##### 给定文本

1.2.6 全细胞膜片钳记录细胞膜电流及给药
采用常规全细胞记录模式[10],记录细胞的电信号,输入膜片钳放大器,而后经由模数转换仪输入到计算机,经10 Hz滤波,采样频率为2~3 Hz。记录信号的监测、储存及通过记录点击给予细胞的指令电压以及分析处理由Axon软件pClamp 8.0和Clampfit 8.0完成。全细胞记录在22~24 ℃室温环境下进行,连续记录30 min以上。
通过软件控制正压给药系统(DAD-12 Superfusion System)的通道灌注NMDA(100 μmol/L)、Glycine(10 μmol/L)。使用HL-2型恒流泵进行细胞外灌注冲洗细胞,以终止药物作用。
1.3 统计学方法
2 结果
2.1 Rab5B参与α-Syn引起的神经元膜表面NMDAR 亚单位NR1的内在化
免疫荧光标记显示,没有α-Syn处理的神经元(PBS组),NR1主要分布于神经元的膜表面。外加α-Syn处理后,神经元膜表面NR1显著减少,胞质中的NR1明显增多,提示NR1发生内在化。单纯转染Rab5B SS和Rab5B AS的神经细胞,NR1也主要分布于神经元的膜上。用α-Syn处理Rab5B SS转染神经元,膜表面的NR1显著减少,胞质中的NR1明显增多,而在Rab5B AS转染神经元,α-Syn使NR1内在化的作用消失,提示α-Syn促进NMDAR NR1的内在化的作用需要Rab5B的参与(图1)。
2.2 Rab5B参与α-Syn抑制NMDA受体介导的Ca2+内流
活细胞工作站结果显示(n=5),NMDA引起 [Ca2+]i快速而显著增加,NMDA的这一作用被NMDA受体特异性阻断剂MK-801完全阻断。事先用α-Syn处理神经元后,则 NMDA引起的[Ca2+]i增加的作用明显受到抑制,而用Rab5B-AS抑制Rab5B表达后,α-Syn抑制[Ca2+]i增加的作用被消除(图2)。
2.3 Rab5B参与α-Syn抑制NMDA受体介导的跨膜内向电流
将钳制电压设定为-75 mV条件下时,NMDA受体介导的内向电流随受体特异性激动剂NMDA浓度的增加而增加(图3)。α-Syn处理细胞后,NMDA受体介导的内向电流受到抑制,且此抑制作用在Rab5B AS转染细胞后消失(图4)。
3 讨论
本研究结果表明,利用外加重组α-Syn处理海马神经元后,可使神经元膜表面NMDARs亚单位NR1减少,胞质含量增加。鉴于NR1是构成NMDAR的必需亚单位,其在神经元膜表面的减少意味着完整的具有功能的NMDARs发生了内在化。笔者以往的研究[11]表明,将α-Syn添加到细胞外,α-Syn可以迅速进入细胞并引起细胞内α-Syn含量增加,由此推测,细胞外添加α-Syn导致的NMDARs的内在化,很可能是α-Syn进入细胞内引起的。作为支持这一推测的证据,在α-Syn过表达的神经细胞中,NMDARs也发生内在化。由于Rab5B蛋白是内吞机制中的关键蛋白,能够促进细胞膜表面蛋白的内在化[8],笔者推测,α-Syn引起的海马神经元膜表面NMDARs的内在化可能有Rab5B的参与。为了证明这一点,笔者利用小干扰RNA敲减Rab5B,观察α-Syn对NMDARs内在化的影响。结果显示,敲减Rab5B后,α-Syn引起的NMDARs内在化明显受到抑制。

##########
##### 给定数据

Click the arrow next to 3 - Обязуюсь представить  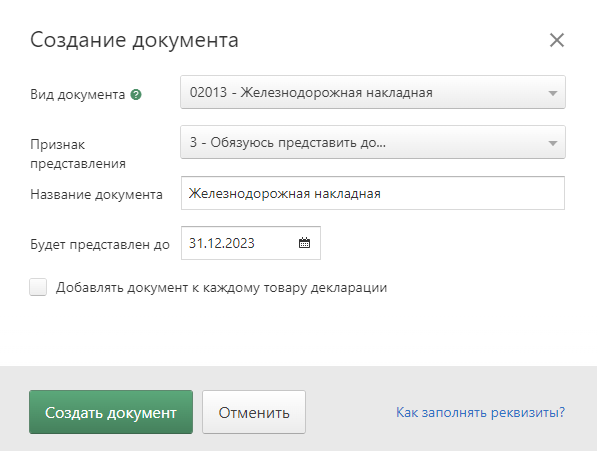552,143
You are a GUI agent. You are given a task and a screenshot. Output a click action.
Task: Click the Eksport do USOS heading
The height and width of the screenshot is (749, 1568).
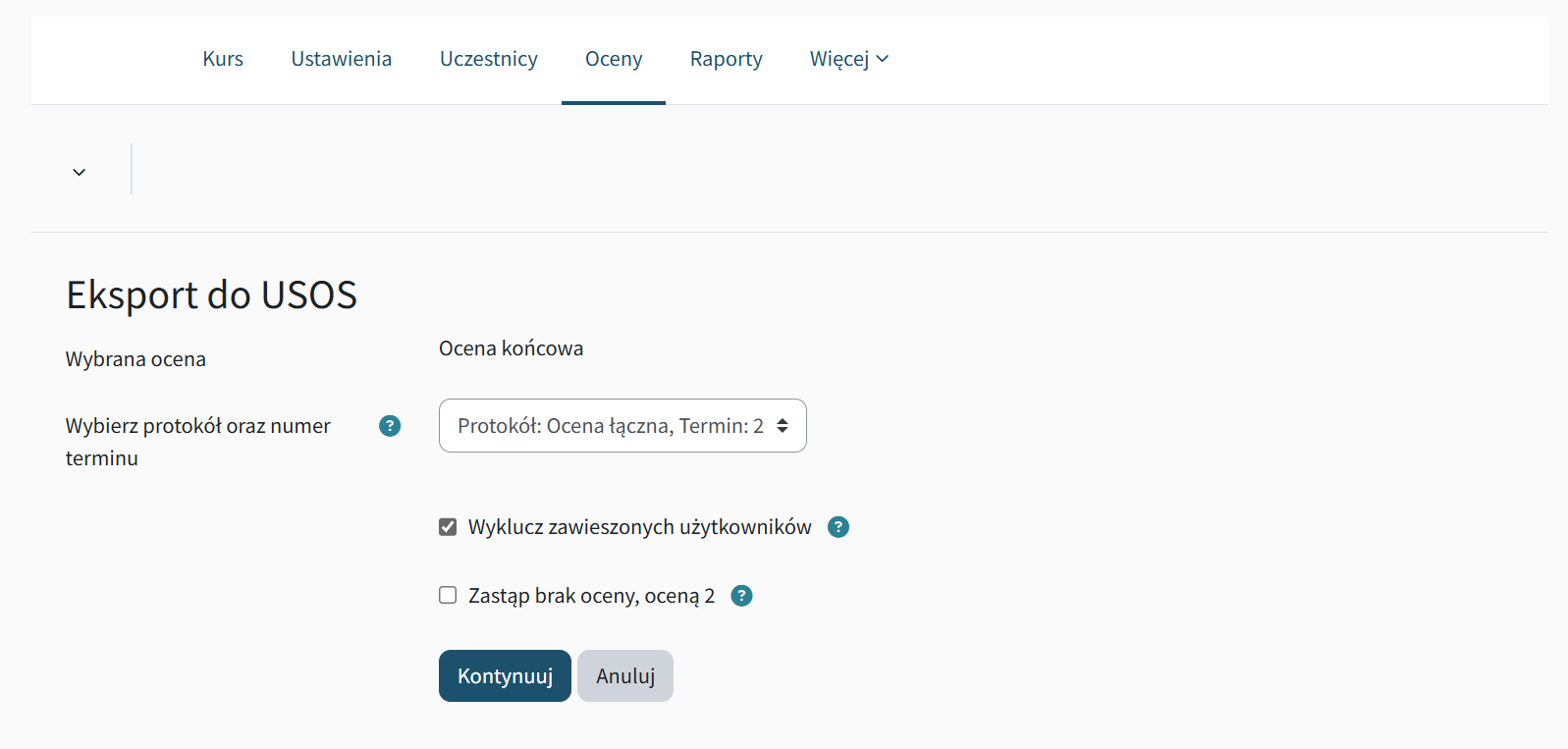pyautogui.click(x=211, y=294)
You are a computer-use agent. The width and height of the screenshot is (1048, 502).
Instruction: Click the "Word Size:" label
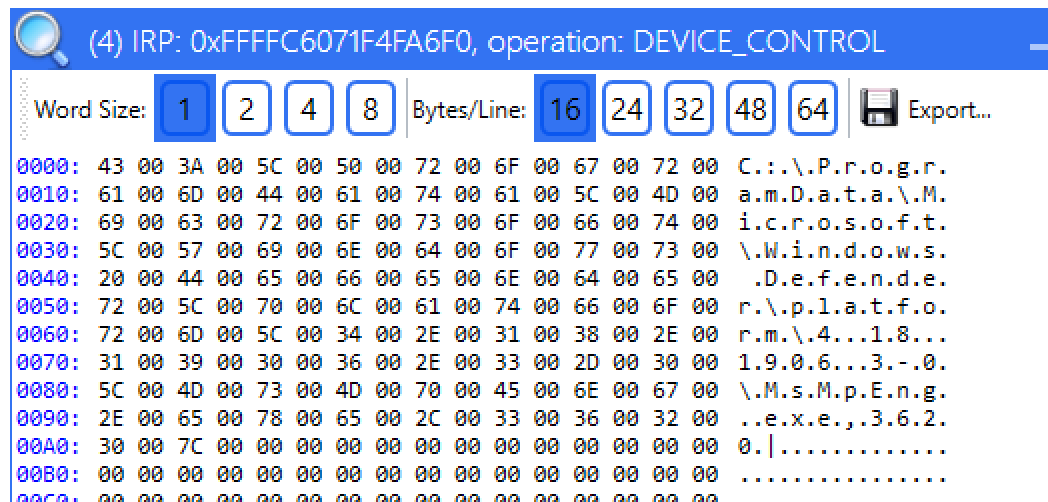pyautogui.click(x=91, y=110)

##########
##### 给定数据

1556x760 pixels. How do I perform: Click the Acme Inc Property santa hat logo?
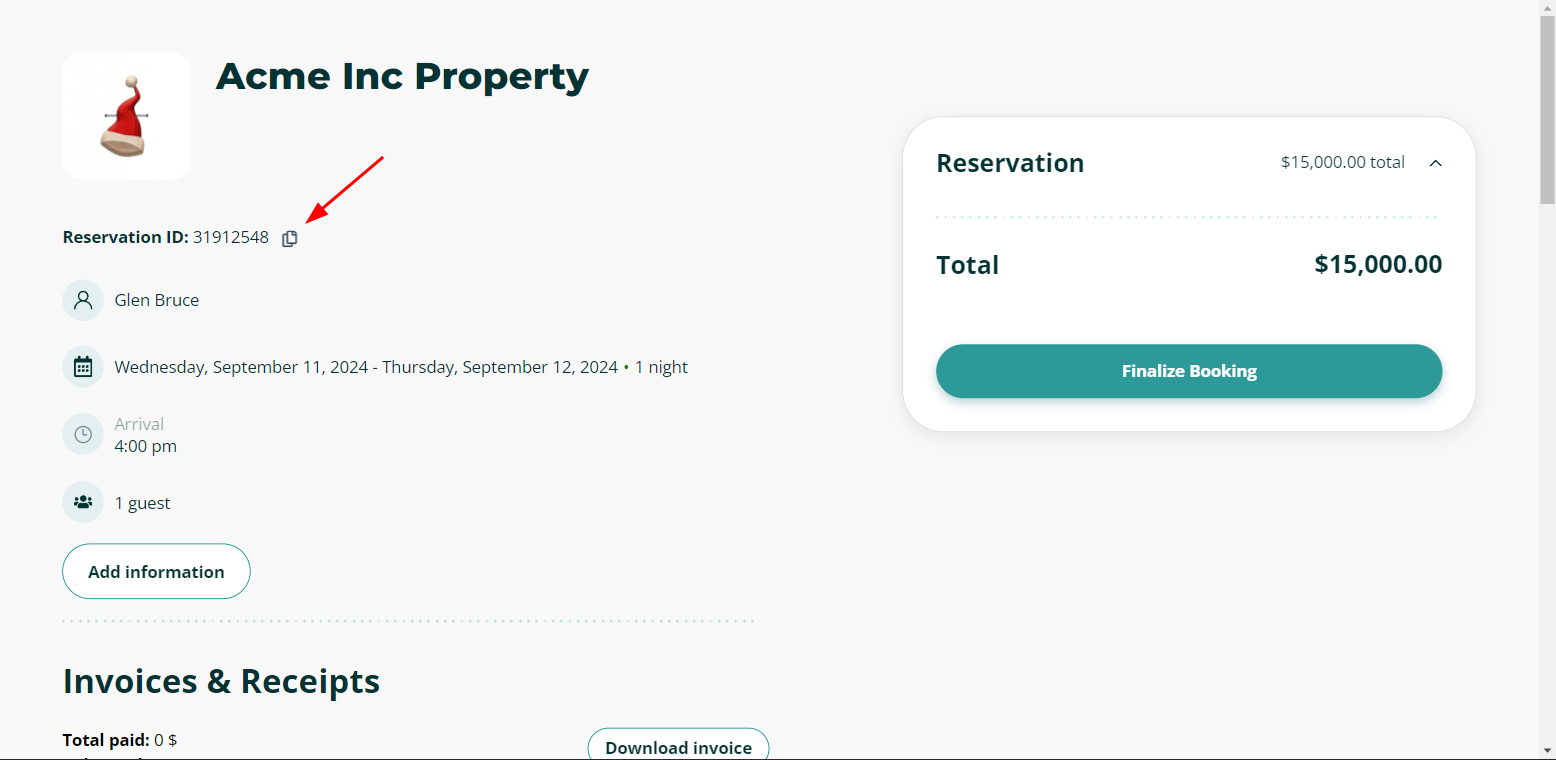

##########
##### 给定数据

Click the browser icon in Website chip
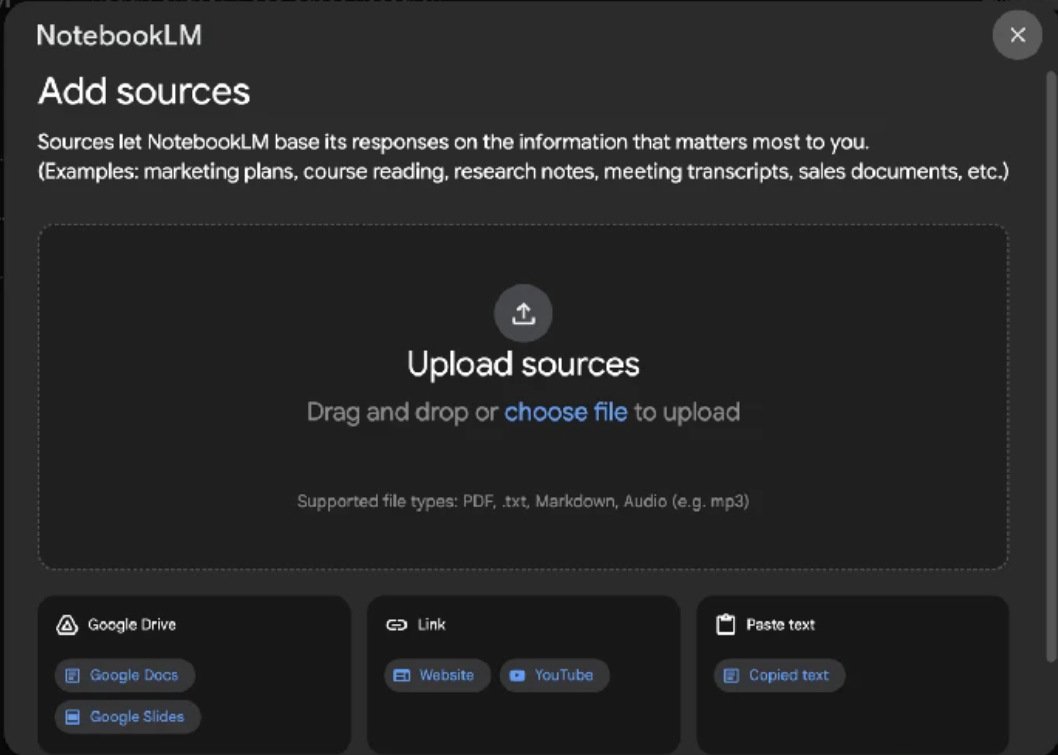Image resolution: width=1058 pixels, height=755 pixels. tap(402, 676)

##########

逐字抄写给定文本中从“2.2 Rab5B参与α-Syn抑制NMDA受体介导的Ca2+内流”到“DARs内在化明显受到抑制。”之间的内容，首尾两处都包括在内。

2.2 Rab5B参与α-Syn抑制NMDA受体介导的Ca2+内流
活细胞工作站结果显示(n=5),NMDA引起 [Ca2+]i快速而显著增加,NMDA的这一作用被NMDA受体特异性阻断剂MK-801完全阻断。事先用α-Syn处理神经元后,则 NMDA引起的[Ca2+]i增加的作用明显受到抑制,而用Rab5B-AS抑制Rab5B表达后,α-Syn抑制[Ca2+]i增加的作用被消除(图2)。
2.3 Rab5B参与α-Syn抑制NMDA受体介导的跨膜内向电流
将钳制电压设定为-75 mV条件下时,NMDA受体介导的内向电流随受体特异性激动剂NMDA浓度的增加而增加(图3)。α-Syn处理细胞后,NMDA受体介导的内向电流受到抑制,且此抑制作用在Rab5B AS转染细胞后消失(图4)。
3 讨论
本研究结果表明,利用外加重组α-Syn处理海马神经元后,可使神经元膜表面NMDARs亚单位NR1减少,胞质含量增加。鉴于NR1是构成NMDAR的必需亚单位,其在神经元膜表面的减少意味着完整的具有功能的NMDARs发生了内在化。笔者以往的研究[11]表明,将α-Syn添加到细胞外,α-Syn可以迅速进入细胞并引起细胞内α-Syn含量增加,由此推测,细胞外添加α-Syn导致的NMDARs的内在化,很可能是α-Syn进入细胞内引起的。作为支持这一推测的证据,在α-Syn过表达的神经细胞中,NMDARs也发生内在化。由于Rab5B蛋白是内吞机制中的关键蛋白,能够促进细胞膜表面蛋白的内在化[8],笔者推测,α-Syn引起的海马神经元膜表面NMDARs的内在化可能有Rab5B的参与。为了证明这一点,笔者利用小干扰RNA敲减Rab5B,观察α-Syn对NMDARs内在化的影响。结果显示,敲减Rab5B后,α-Syn引起的NMDARs内在化明显受到抑制。